Chemical Mutagenesis of Aggregation-Prone Proteins
ACS Chem. Neurosci. (2022)
Neurodegenerative diseases are a class of disorders linked to the formation in the nervous system of fibrillar protein aggregates called amyloids. This aggregation process is affected by a variety of post-translational modifications, whose specific mechanisms are not fully understood yet. Emerging chemical mutagenesis technology is currently striving to address the challenge of introducing protein post-translational modifications, while maintaining the stability and solubility of the proteins during the modification reaction. Several amyloidogenic proteins are highly aggregation-prone, and current modification procedures can lead to unexpected precipitation of these proteins, affecting their yield and downstream characterization. Here, we present a method for maintaining amyloidogenic protein solubility during chemical mutagenesis. As proof-of-principle, we applied our method to mimic the phosphorylation of serine-26 and the acetylation of lysine-28 of the 40-residue long variant of amyloid-β peptide, whose aggregation is linked to Alzheimer’s disease.

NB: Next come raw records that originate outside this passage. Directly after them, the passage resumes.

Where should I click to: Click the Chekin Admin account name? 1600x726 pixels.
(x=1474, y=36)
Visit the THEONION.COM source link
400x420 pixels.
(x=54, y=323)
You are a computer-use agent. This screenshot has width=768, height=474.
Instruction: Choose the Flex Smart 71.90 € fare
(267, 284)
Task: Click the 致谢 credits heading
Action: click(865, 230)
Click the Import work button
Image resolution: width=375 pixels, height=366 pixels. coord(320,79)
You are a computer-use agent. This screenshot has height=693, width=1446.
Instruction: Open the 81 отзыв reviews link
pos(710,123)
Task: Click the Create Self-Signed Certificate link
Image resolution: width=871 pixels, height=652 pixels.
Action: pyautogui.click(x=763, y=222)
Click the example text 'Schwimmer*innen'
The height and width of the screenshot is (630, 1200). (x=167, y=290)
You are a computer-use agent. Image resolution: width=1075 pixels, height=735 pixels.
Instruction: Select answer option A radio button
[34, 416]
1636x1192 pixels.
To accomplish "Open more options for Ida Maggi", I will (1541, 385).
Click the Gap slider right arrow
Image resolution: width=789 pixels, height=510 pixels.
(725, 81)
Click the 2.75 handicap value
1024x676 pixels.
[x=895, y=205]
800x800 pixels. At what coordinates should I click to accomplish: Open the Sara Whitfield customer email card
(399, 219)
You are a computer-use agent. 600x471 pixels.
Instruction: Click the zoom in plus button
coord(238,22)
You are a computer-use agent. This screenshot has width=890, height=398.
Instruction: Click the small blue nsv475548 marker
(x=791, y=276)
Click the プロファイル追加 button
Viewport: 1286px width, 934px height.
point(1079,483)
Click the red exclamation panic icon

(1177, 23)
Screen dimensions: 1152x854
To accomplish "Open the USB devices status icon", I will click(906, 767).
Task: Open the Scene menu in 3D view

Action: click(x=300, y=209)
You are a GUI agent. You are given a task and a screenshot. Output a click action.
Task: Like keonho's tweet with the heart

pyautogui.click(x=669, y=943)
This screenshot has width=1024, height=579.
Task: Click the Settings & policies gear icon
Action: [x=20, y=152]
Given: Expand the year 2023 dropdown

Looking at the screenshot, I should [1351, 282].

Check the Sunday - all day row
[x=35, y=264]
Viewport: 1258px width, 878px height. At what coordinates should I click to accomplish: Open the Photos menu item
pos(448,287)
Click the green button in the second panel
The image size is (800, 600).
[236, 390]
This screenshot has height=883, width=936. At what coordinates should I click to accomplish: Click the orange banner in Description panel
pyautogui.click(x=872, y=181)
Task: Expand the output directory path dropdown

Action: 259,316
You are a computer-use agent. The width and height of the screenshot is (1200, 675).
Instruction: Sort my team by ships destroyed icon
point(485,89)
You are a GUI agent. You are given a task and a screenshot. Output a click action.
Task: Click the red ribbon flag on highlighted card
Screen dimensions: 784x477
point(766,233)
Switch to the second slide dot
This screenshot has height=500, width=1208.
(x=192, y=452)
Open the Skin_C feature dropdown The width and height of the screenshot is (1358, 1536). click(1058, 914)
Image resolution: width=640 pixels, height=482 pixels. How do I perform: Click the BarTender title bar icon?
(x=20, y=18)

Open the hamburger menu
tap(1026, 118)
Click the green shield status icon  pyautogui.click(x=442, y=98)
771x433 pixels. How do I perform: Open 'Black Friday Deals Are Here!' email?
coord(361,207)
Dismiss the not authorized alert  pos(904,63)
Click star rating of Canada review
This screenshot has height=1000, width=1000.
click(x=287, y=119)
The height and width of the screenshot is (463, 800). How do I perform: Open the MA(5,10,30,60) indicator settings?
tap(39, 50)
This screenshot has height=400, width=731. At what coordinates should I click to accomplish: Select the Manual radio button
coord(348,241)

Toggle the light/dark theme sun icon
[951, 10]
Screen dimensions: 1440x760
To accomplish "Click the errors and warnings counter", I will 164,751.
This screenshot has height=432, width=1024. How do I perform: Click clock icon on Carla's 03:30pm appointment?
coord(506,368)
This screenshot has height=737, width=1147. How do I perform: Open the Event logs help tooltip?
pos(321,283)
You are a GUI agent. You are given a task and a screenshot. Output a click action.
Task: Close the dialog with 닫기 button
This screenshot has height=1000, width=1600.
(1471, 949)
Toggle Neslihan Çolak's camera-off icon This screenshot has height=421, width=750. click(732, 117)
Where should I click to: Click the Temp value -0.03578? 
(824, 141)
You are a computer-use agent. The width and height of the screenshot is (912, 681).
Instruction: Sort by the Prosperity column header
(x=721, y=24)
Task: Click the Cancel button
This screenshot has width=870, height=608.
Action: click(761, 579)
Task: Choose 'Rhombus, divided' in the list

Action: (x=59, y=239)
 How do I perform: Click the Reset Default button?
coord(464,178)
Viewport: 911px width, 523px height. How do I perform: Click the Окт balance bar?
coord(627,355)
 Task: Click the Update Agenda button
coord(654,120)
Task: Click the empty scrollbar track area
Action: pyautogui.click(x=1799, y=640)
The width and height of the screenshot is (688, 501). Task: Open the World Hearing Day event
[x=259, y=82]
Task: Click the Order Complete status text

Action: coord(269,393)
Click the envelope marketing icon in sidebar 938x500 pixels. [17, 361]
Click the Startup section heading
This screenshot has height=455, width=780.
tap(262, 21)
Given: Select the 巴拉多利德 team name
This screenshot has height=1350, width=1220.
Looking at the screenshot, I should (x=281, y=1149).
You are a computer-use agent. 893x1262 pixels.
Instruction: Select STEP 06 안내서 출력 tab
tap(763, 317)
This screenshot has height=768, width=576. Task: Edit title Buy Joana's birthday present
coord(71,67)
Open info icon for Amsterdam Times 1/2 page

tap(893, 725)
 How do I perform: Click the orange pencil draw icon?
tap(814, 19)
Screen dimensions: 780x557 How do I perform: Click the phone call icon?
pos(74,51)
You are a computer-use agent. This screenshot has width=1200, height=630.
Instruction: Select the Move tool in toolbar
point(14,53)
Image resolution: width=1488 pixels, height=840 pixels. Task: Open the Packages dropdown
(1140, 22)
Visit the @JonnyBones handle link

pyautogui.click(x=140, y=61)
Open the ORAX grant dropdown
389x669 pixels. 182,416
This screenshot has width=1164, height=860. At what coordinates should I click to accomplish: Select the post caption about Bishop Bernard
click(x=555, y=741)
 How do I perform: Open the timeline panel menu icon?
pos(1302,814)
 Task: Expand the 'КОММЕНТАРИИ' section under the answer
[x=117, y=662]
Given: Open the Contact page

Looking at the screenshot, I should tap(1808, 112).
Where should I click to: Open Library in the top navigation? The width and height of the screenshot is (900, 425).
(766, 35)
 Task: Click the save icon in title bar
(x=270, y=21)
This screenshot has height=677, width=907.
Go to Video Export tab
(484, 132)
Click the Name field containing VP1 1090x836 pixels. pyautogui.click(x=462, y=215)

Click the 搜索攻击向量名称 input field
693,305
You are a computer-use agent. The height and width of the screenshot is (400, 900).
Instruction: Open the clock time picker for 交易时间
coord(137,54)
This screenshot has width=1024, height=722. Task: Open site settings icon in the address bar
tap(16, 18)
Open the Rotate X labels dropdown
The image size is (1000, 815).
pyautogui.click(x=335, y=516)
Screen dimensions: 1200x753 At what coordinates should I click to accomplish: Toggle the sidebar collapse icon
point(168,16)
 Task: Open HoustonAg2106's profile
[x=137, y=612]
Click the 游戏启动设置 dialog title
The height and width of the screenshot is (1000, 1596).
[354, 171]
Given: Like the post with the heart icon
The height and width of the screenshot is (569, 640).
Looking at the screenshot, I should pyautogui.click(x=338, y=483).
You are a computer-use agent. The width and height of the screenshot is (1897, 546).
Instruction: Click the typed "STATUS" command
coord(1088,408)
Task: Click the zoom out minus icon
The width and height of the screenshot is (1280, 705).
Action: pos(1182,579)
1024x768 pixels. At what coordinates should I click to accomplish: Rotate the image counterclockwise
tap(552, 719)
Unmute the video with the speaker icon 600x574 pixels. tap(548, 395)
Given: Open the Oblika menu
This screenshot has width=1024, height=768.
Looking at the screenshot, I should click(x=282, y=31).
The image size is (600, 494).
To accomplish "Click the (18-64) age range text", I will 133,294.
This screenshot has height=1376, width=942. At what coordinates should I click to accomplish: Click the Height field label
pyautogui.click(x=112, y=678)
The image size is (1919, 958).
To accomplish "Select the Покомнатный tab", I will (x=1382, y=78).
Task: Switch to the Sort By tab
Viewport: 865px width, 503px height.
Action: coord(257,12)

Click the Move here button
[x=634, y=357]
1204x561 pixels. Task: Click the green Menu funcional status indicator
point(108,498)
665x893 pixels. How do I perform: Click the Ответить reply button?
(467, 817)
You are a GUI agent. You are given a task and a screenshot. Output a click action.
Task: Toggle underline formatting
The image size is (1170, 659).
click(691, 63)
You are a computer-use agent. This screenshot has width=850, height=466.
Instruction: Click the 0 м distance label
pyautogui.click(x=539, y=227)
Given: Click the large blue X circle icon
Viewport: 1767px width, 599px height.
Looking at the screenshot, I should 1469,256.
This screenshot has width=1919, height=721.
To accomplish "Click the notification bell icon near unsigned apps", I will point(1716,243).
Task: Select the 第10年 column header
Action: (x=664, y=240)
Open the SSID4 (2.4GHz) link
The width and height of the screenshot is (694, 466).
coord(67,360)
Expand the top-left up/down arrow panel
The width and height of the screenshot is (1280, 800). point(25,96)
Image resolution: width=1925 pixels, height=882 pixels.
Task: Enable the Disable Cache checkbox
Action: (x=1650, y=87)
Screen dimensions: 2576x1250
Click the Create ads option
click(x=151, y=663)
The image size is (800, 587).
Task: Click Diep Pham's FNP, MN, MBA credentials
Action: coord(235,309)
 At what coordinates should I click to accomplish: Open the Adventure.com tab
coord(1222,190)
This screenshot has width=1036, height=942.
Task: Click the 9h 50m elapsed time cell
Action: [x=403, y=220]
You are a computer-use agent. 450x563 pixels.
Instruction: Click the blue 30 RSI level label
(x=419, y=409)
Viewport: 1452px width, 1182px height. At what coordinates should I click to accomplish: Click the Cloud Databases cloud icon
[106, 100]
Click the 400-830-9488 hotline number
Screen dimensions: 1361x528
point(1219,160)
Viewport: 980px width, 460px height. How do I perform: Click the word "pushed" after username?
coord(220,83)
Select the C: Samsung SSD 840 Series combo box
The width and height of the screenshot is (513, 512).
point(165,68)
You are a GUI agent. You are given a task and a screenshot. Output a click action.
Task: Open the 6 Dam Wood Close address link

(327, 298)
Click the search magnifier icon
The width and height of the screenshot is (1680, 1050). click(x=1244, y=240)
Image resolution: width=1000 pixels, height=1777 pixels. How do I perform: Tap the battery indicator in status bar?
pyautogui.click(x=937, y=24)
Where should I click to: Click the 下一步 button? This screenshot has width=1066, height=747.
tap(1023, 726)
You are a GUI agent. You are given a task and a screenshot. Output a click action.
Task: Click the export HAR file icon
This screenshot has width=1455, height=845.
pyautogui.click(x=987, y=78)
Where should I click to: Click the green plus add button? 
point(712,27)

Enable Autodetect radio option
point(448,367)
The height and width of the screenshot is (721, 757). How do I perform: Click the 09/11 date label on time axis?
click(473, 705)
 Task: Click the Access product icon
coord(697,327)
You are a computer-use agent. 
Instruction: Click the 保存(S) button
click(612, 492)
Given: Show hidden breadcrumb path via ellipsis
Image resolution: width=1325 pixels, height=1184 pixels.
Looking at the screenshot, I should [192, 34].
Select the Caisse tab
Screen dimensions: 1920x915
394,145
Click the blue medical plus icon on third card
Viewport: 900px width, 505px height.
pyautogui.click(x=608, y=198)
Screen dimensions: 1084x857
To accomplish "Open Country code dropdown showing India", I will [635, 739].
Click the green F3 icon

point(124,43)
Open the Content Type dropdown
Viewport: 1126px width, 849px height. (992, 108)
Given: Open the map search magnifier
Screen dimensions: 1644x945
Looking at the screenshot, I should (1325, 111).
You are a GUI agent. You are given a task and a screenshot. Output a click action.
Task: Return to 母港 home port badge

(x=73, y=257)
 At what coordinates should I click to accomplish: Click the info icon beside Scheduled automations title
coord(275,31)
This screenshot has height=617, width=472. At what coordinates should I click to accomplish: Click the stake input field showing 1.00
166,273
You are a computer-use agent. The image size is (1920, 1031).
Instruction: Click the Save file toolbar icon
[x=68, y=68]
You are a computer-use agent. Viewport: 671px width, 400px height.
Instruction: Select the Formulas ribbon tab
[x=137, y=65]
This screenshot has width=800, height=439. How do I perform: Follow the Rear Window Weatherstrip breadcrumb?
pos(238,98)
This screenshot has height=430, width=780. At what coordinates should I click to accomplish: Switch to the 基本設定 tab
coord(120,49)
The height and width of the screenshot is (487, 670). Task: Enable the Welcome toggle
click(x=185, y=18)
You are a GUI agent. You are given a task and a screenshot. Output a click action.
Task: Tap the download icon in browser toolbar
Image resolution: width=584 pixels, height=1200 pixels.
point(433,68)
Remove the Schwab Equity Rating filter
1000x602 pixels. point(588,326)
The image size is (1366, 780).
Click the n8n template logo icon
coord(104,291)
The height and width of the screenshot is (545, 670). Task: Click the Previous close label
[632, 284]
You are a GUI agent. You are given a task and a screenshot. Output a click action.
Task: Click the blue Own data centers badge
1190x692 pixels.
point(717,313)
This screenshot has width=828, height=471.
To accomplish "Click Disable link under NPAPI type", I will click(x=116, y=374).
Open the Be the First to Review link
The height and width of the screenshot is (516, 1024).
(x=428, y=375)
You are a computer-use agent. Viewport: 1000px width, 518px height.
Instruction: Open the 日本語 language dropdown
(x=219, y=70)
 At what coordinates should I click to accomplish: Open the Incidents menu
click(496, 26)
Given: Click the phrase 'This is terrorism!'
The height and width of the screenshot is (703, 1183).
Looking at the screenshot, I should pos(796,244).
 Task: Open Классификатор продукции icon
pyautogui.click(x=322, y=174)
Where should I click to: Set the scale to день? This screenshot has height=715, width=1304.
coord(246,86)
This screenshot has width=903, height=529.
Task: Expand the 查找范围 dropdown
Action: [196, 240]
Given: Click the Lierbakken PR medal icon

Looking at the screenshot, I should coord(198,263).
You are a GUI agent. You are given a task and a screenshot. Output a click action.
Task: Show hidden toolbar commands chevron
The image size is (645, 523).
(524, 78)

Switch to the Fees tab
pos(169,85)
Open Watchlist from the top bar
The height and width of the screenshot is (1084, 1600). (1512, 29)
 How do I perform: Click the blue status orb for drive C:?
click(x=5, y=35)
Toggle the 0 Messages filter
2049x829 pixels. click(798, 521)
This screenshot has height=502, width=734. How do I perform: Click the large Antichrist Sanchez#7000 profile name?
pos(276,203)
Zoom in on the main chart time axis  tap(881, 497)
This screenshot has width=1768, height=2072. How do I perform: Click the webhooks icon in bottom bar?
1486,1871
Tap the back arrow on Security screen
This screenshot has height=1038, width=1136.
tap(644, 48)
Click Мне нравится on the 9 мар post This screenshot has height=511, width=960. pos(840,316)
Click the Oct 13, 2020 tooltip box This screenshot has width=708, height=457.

Protein N-terminal Truncation
Front. Neurosci. (2022)
α-Synuclein is a key protein of the nervous system, which regulates the release and recycling of neurotransmitters in the synapses. It is also involved in several neurodegenerative conditions, including Parkinson’s disease and Multiple System Atrophy, where it forms toxic aggregates. The N-terminus of α-synuclein is of particular interest as it has been linked to both the physiological and pathological functions of the protein and undergoes post-translational modification. One such modification, N-terminal truncation, affects the aggregation propensity of the protein in vitro and is also found in aggregates from patients’ brains. To date, our understanding of the role of this modification has been limited by the many challenges of introducing biologically relevant N-terminal truncations with no overhanging starting methionine. Here, we present a method to produce N-terminally truncated variants of α-synuclein that do not carry extra terminal residues. We show that our method can generate highly pure protein to facilitate the study of this modification and its role in physiology and disease. Thanks to this method, we have determined that the first six residues of α-synuclein play an important role in the formation of the amyloids.
Antibody Discovery
PNAS (2020) 117 (24), 13509-13518.
The accurate quantification of the amounts of small oligomeric assemblies formed by the amyloid β (Aβ) peptide represents a major challenge in the Alzheimer’s field. There is therefore great interest in the development of methods to specifically detect these oligomers by distinguishing them from larger aggregates. The availability of these methods will enable the development of effective diagnostic and therapeutic interventions for this and other diseases related to protein misfolding and aggregation. We describe here a single-domain antibody able to selectively quantify oligomers of the Aβ peptide in isolation and in complex protein mixtures from animal models of disease.